27 março 2007

CUIDADOS QUE DEVEMOS TER AO FALAR COM CRIANÇAS

Rosely Sayão

Mesmo sem perceber, a gente adora enquadrar as pessoas em categorias para defini-las e descrevê-las. Quando isso envolve uma criança, criamos um problema. E pais e professores fazem isso em profusão. “Meu filho é tímido”, “aquela criança é agitada”, “fulano é mentiroso”, “tal aluno é fofoqueiro” são algumas descrições que já ouvi adultos fazerem a respeito de crianças. E, de fato, essas crianças podem apresentar as características apontadas. Mas, por que isso é problemático?

É que a criança vive, na infância, o período em que constrói sua imagem, e esse processo ocorre a partir de matrizes de identificação que ela encontra no ambiente em que vive. Quando uma criança mente algumas vezes e, a partir de então, passa a ser descrita como mentirosa, essa matriz passa a fazer parte da imagem que ela constrói a seu respeito. E vira até profecia, mesmo quando negada. Quando um educador, familiar ou escolar, diz para uma criança que ela não deve ser mentirosa, por exemplo, está afirmando que ela já é, ou está se tornando.

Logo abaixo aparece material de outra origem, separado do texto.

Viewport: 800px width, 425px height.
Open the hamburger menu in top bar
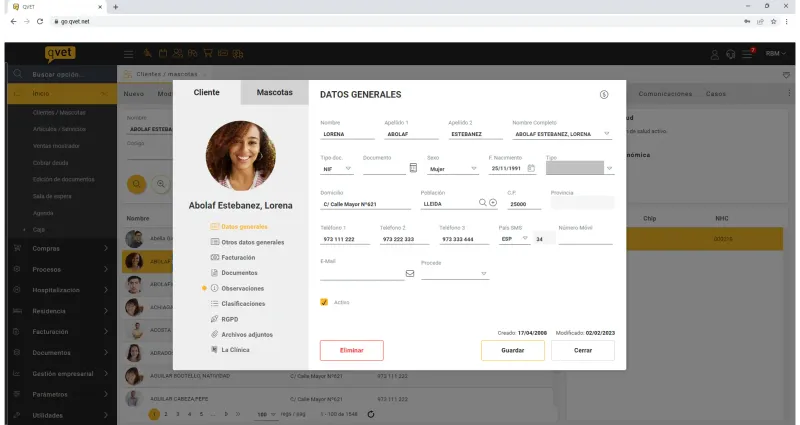tap(129, 54)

Mentir é diferente de ser mentiroso, mas uma criança ainda não faz essa distinção e, quando percebe que essa imagem a descreve, acaba por tomar essa referência para se situar, para se perceber e para se identificar. Ela adota uma parte como o todo e, a partir de então, é bem mais provável que a mentira passe a se tornar mais freqüente em sua vida. É que é assim que ela se reconhece porque é assim que os adultos próximos a reconhecem. O que um adulto diz para uma criança a respeito dela funciona, na verdade, como em espelho.

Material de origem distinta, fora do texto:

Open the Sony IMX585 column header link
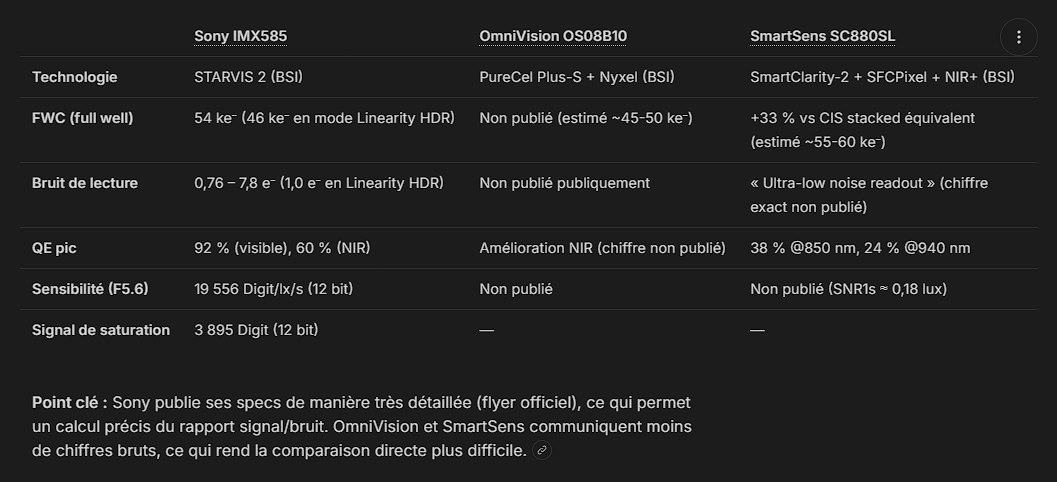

Pode parecer apenas uma questão de construção lingüística, mas não é. Dizer para uma criança que ela mentiu e dizer que ela é uma mentirosa faz uma grande diferença no seu desenvolvimento. Ralhar com o filho por ele ter feito sujeira onde não deveria é diferente de dizer que ele é um porcalhão. Chamar a atenção de um aluno por ele não parar quieto quando deveria é bem diferente de dizer que ele é hiperativo. Além disso, enquadrar a criança em determinadas categorias de comportamento ou de atitude, aniquila também a possibilidade de ela experimentar até encontrar o jeito mais adequado para si.

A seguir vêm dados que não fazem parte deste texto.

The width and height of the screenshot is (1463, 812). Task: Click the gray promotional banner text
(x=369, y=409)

Lembro-me de um fato bem interessante que ilustra essa questão. Três crianças entre seis e oito anos, mais ou menos, almoçavam juntas no restaurante de um hotel. Os pais estavam por perto, mas elas preferiram a independência. Enquanto almoçavam, conversavam e se observavam, é claro. Em determinado momento, uma delas tirou um alimento do prato e colocou sobre a toalha da mesa. A outra, atenta, disparou: “Isso é feio! Se você não quer comer, deixa no prato”. A resposta veio curta e grossa: “Eu sei”. E, quando indagado do motivo de, mesmo assim, fazer, o garoto afirmou com a maior tranqüilidade: “É que sou teimoso”. Dá para imaginar que essa criança ouve isso com muita freqüência, não é verdade?